Description of the task =>
Somewhere below is a line with "ナンプレNO:01527 (655, 407)" and, later, a line with "ページのトップへ戻る (917, 1070)"; repeat those two lines and all the lines between them, exactly as they are.

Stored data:
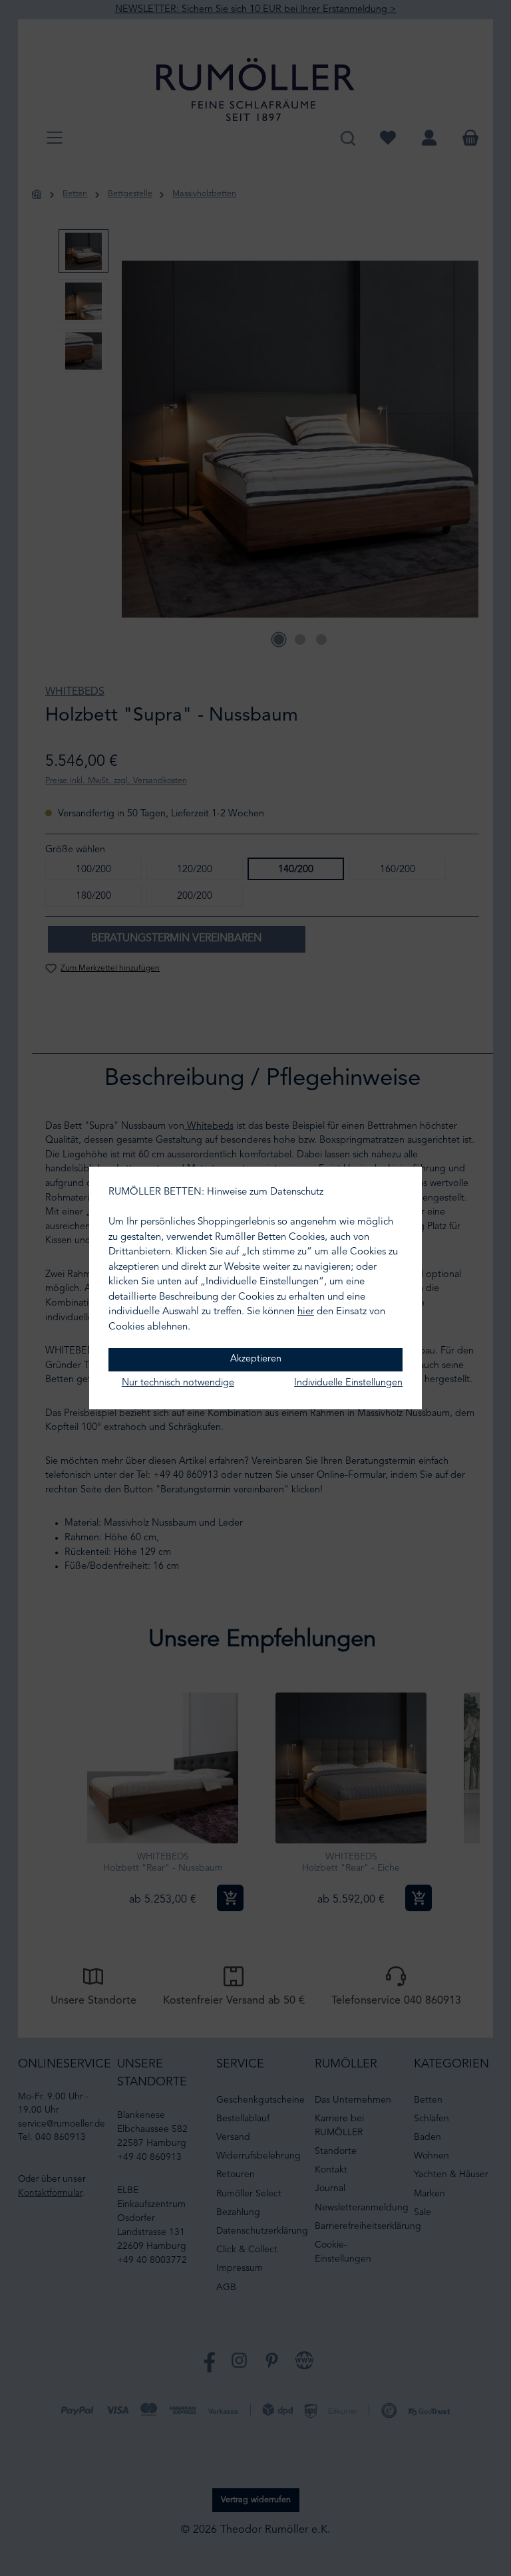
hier (305, 1312)
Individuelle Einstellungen (348, 1383)
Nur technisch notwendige (178, 1383)
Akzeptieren (255, 1359)
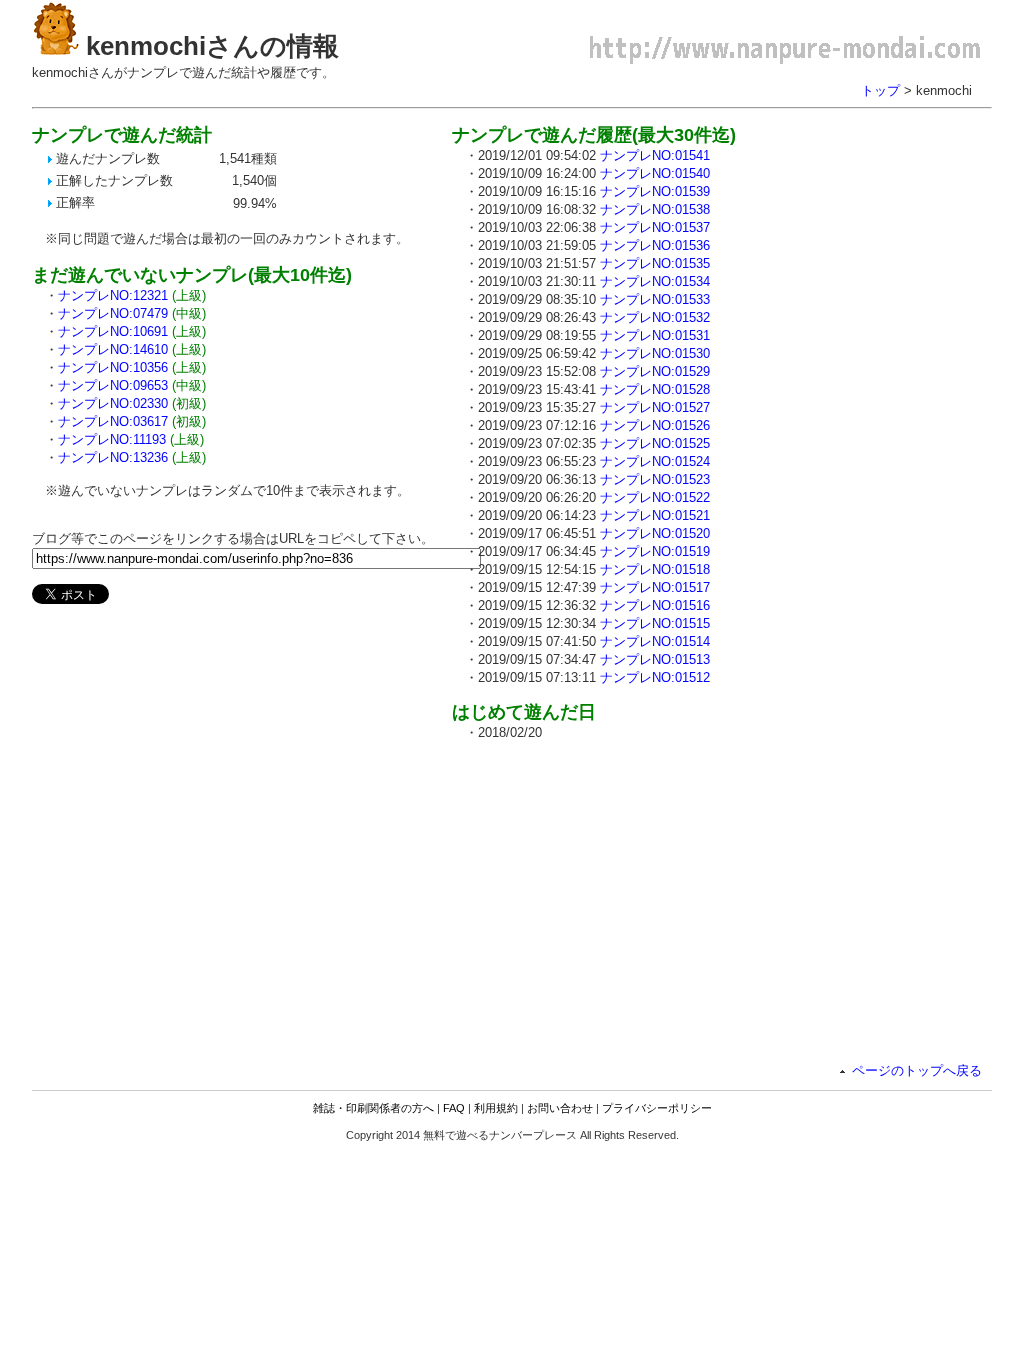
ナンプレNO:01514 (655, 641)
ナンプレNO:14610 (113, 349)
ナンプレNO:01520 (655, 533)
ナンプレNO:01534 (655, 281)
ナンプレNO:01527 (655, 407)
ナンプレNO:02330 (113, 403)
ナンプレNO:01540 (655, 173)
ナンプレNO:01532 (655, 317)
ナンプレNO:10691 (113, 331)
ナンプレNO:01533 (655, 299)
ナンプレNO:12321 (113, 295)
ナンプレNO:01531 (655, 335)
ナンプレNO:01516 (655, 605)
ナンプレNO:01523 (655, 479)
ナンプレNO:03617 (113, 421)
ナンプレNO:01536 (655, 245)
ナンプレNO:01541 (655, 155)
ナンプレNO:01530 (655, 353)
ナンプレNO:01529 (655, 371)
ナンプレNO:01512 (655, 677)
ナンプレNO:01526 (655, 425)
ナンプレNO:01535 (655, 263)
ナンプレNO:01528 (655, 389)
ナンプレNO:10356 (113, 367)
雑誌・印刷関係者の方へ (373, 1108)
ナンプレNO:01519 (655, 551)
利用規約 (496, 1108)
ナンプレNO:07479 (113, 313)
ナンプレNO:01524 (655, 461)
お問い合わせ (560, 1108)
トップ (880, 90)
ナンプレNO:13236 (113, 457)
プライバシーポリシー (657, 1108)
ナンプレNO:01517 (655, 587)
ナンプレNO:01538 (655, 209)
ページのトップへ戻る (917, 1070)
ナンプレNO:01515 (655, 623)
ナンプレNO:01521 (655, 515)
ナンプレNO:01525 (655, 443)
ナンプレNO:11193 (112, 439)
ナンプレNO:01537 (655, 227)
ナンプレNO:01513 (655, 659)
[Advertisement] (620, 897)
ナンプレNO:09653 (113, 385)
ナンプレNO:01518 (655, 569)
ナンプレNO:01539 (655, 191)
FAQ (454, 1108)
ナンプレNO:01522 (655, 497)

Response to the task =>
ナンプレNO:01527 (655, 407)
ナンプレNO:02330 (113, 403)
ナンプレNO:01540 (655, 173)
ナンプレNO:01532 (655, 317)
ナンプレNO:10691 (113, 331)
ナンプレNO:01533 (655, 299)
ナンプレNO:12321 (113, 295)
ナンプレNO:01531 (655, 335)
ナンプレNO:01516 (655, 605)
ナンプレNO:01523 (655, 479)
ナンプレNO:03617 (113, 421)
ナンプレNO:01536 (655, 245)
ナンプレNO:01541 (655, 155)
ナンプレNO:01530 (655, 353)
ナンプレNO:01529 (655, 371)
ナンプレNO:01512 (655, 677)
ナンプレNO:01526 (655, 425)
ナンプレNO:01535 (655, 263)
ナンプレNO:01528 (655, 389)
ナンプレNO:10356 (113, 367)
雑誌・印刷関係者の方へ (373, 1108)
ナンプレNO:01519 (655, 551)
利用規約 (496, 1108)
ナンプレNO:07479 (113, 313)
ナンプレNO:01524 (655, 461)
お問い合わせ (560, 1108)
トップ (880, 90)
ナンプレNO:13236 (113, 457)
プライバシーポリシー (657, 1108)
ナンプレNO:01517 (655, 587)
ナンプレNO:01538 (655, 209)
ページのトップへ戻る (917, 1070)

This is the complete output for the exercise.